愛犬が吐いた場合、緊急の場合と、そうでない時とがあります。嘔吐したタイミング、嘔吐した時の状態を見て疑われる病気や、対処方法についてご紹介します。

犬は2つの「吐く」がある

嘔吐と吐出の違いとは

犬が吐く、という行為には2種類があり、それぞれ「嘔吐」と「吐出」と呼ばれます。まずは両者がどう違うかについて見ていきましょう。

嘔吐は消化済みのものを吐くこと

一般的に嘔吐は、既に消化をしたものを吐き出すことを言います。時には胃液だけを吐くこともあります。

吐出

吐出は「吐き出し」とも呼ばれ、食べてすぐ吐いた場合はこちらに該当します。

犬が吐く前の前兆は?

次のような症状が見られたら、吐こうとしている前兆かもしれません。

  • 舌をずっとペロペロしている
  • えずいている

どちらの場合も「誤嚥性肺炎」に注意

犬が嘔吐、あるいは吐出をする原因はこれからお話ししますが、どちらの場合も注意したいのは誤嚥性肺炎を引き起こすことです。嘔吐は、吐いたものが気管や肺に入ることで引き起こされる肺炎です。ひどい呼吸困難を起こすことも多いため、注意しなければなりません。

§ データ一覧:
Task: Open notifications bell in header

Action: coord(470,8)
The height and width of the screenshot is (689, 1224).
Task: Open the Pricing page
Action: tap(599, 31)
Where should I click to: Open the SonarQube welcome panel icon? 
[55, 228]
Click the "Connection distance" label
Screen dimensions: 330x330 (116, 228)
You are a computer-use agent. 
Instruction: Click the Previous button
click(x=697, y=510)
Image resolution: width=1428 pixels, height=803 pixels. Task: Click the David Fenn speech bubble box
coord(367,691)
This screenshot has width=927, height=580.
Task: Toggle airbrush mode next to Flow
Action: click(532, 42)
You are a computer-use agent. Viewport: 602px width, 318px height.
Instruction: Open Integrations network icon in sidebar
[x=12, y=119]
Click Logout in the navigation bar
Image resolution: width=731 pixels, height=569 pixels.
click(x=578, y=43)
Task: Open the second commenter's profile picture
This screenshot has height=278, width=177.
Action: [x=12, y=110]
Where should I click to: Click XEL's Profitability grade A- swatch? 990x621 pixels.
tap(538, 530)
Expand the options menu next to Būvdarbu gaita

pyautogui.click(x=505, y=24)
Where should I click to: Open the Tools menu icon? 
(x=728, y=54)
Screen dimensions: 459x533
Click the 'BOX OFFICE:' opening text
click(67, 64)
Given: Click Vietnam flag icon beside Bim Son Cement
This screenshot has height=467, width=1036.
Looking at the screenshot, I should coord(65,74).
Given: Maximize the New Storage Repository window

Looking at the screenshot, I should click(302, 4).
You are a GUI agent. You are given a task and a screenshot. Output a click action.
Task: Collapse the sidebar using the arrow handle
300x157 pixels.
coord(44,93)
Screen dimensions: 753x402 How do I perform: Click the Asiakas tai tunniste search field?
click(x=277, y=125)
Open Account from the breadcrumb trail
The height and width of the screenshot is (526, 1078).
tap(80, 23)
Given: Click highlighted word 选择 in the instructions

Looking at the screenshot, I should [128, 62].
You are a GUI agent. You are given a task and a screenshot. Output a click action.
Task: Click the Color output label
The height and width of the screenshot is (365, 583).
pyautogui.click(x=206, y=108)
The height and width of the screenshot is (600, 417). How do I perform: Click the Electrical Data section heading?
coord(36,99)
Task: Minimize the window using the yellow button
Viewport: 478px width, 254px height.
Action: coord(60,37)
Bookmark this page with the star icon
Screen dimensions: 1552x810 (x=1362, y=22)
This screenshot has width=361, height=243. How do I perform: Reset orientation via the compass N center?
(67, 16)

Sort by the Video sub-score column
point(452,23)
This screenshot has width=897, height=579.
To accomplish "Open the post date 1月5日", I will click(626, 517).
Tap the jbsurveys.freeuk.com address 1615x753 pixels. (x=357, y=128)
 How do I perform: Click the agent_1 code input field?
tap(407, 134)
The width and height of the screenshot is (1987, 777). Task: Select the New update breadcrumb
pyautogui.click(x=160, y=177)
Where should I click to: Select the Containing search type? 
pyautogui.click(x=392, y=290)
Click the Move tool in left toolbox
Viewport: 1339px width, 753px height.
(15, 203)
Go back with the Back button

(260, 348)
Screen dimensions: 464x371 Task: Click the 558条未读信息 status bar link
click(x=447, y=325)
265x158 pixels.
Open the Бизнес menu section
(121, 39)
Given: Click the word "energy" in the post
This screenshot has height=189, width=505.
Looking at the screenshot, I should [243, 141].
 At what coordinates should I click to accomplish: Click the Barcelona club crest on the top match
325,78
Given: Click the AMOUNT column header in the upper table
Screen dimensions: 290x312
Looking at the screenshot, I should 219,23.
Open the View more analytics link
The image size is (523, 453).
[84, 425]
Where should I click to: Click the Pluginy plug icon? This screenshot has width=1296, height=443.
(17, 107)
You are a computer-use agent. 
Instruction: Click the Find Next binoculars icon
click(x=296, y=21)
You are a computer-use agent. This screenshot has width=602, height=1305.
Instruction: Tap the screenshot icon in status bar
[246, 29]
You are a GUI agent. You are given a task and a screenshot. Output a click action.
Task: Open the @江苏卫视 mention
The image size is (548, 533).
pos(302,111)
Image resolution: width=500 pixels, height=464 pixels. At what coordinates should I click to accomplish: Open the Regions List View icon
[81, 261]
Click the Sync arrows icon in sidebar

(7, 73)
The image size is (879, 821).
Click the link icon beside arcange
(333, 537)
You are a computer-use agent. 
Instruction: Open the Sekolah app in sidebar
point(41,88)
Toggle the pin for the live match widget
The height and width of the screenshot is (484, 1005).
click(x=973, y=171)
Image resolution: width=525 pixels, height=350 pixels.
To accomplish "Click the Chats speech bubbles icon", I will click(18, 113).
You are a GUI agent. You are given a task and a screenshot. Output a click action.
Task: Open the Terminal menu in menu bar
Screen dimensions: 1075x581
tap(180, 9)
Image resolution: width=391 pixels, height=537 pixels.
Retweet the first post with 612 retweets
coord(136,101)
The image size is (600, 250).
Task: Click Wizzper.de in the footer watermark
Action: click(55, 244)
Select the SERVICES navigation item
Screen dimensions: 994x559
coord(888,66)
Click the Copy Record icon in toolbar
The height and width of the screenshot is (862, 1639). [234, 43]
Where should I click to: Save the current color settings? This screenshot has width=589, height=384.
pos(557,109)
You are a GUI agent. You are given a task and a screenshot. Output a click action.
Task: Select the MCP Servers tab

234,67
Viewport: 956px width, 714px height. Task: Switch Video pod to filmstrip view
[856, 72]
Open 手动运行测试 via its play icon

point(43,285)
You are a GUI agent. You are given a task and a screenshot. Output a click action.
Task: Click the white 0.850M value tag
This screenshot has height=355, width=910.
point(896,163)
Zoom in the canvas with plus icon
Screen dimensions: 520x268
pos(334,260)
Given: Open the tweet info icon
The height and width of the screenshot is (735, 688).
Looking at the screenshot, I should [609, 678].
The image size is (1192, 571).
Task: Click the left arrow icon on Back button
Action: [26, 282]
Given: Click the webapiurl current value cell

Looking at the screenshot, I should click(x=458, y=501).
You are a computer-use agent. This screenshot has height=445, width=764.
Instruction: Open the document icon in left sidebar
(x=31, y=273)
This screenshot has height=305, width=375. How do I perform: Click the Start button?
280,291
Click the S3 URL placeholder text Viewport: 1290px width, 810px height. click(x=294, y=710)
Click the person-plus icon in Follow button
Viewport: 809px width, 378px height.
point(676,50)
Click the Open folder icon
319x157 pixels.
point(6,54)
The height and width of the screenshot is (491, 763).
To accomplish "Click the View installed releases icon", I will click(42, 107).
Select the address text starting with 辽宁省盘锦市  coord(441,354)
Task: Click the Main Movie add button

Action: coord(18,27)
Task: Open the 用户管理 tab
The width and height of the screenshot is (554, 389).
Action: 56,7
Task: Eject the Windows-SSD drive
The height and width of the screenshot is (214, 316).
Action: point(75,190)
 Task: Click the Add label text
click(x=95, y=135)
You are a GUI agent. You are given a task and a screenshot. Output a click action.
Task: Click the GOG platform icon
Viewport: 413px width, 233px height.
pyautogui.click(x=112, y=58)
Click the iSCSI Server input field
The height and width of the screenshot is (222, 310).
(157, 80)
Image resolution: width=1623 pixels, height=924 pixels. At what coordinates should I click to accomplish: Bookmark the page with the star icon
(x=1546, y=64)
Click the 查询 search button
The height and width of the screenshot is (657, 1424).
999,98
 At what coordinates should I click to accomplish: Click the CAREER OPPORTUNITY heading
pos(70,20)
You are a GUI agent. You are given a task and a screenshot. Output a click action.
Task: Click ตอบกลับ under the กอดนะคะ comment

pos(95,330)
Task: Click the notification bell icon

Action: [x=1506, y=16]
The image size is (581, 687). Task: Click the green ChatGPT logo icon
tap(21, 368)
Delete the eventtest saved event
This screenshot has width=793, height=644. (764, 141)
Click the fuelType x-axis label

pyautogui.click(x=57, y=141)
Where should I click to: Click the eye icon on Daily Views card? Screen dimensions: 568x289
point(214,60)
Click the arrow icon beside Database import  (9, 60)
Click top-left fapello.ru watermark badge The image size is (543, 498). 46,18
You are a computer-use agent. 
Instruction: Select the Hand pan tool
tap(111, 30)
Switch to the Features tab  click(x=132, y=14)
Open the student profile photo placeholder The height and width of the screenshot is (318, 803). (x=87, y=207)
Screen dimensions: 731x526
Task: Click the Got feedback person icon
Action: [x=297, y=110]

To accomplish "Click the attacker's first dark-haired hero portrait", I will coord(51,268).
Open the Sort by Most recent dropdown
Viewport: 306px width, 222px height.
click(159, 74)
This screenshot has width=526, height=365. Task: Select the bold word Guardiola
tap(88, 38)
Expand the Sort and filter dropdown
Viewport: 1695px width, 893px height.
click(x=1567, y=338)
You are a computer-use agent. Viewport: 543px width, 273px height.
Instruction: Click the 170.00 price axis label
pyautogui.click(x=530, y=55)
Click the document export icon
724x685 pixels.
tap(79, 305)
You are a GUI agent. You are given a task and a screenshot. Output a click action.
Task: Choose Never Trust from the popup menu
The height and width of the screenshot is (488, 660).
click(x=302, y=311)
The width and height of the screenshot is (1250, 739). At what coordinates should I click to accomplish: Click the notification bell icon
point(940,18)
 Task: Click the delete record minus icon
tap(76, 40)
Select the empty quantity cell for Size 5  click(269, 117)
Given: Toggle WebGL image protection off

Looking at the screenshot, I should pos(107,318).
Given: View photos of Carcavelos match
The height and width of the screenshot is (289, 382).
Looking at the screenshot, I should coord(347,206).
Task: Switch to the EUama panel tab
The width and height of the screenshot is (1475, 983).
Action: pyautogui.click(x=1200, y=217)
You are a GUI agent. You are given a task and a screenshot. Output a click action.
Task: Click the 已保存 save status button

§ 課題内容: 本文によると、吐出は別に何と呼ばれていますか。 本文の内容だけを根拠に答えてください。

§ 回答: 「吐き出し」と呼ばれています。